Figure 7. K8/K18 and Akt association is independent of PUGNAc/Fas treatment and Akt associates with keratin 8

a, BHK cells were transfected with the indicated cDNA constructs then treated with PUGNAc (100 μM, 18 hr). K8/K18 or Akt immunoprecipitates were obtained then analyzed by SDS-PAGE and Coomassie blue staining or were blotted with the indicated antibodies. b, K18 WT or K18 Gly⁻ mice were pretreated with PUGNAc (7 mg/kg body weight, 48 hr) and either injected with Fas antibody (0.15 mg/kg) or with saline (lanes 1,5). Livers were harvested 5, 7, 9 hr after Fas injection. K8/K18 and Akt immunoprecipitates were obtained then analyzed as in panel a. c, BHK cells were co-transfected with Akt WT and the indicated keratin constructs. K8 (1–253) and K18 (1–244) represent the N-terminal 253 or 244 amino acids, respectively. High salt extraction (HSE) was performed to generate a cytoskeletal preparation that contains primarily vimentin (the endogenous IF of BHK cells) and the transfected keratins followed by Coomassie blue staining (vimentin and K8 have similar migration under the analyzed conditions). The transfected cells undergo apoptosis due to the transfection stress conditions (Lipofectamine) and generate a stable 238 amino acid fragment as reported. Total cell lysates were also prepared from the transfected cells and blotted with antibody 8592 which recognizes K8 and K18. K8* and K18* represent major bands in the blot, while other weak bands in the same positions represent degraded K8 or background bands also found in Akt-transfectants (lane 1). Akt immunoprecipitates were also prepared and blotted with the indicated antibodies. d, BHK cells were transfected as in panel c. Akt immunoprecipitates were prepared and blotted with antibodies to K8/K18 or Akt. Expression of K8 WT and K8 (1–253) were similar as noted in the blot of the total lysates (panel c; lanes 3,4) (not shown). The displayed K8/K18 blot shows the details of the antibody reactive species in the range of 28–53 kd. Note that intact K8 WT (483 amino acids) co-precipitated with Akt (lane 2), but the K8 N-terminal fragment (1–253) did not (lane 3). The band marked with white arrow represents secondary antibody crossreactivity.

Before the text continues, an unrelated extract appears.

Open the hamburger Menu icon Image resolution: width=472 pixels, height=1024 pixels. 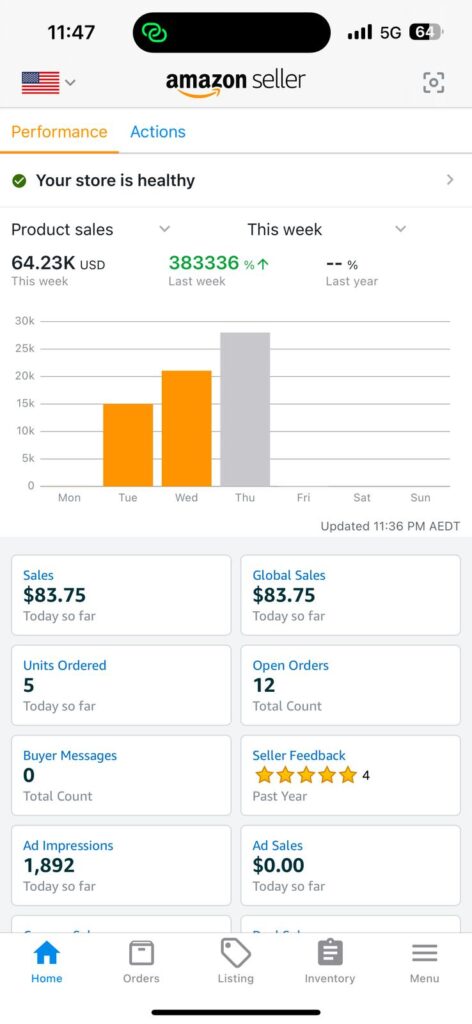424,953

Figure 8. Model of K8 association with Akt and the effect of K18 glycosylation on reciprocal Akt phosphorylation and glycosylation

The schematic summarizes the results of the genetic animal models whereby ablation of K18 glycosylation or absence of the entire K18 protein in K18-null mice leads to Akt hypophosphorylation and inactivation which in turn promotes cell death. Inhibition of Akt T308 phosphorylation (by mutation to Akt T308A) inhibits Akt glycosylation (which may occur at T308 or an adjacent site), while hyperglycosylation of Akt (presumably at T308) leads to Akt hypophosphorylation at its regulatory T308.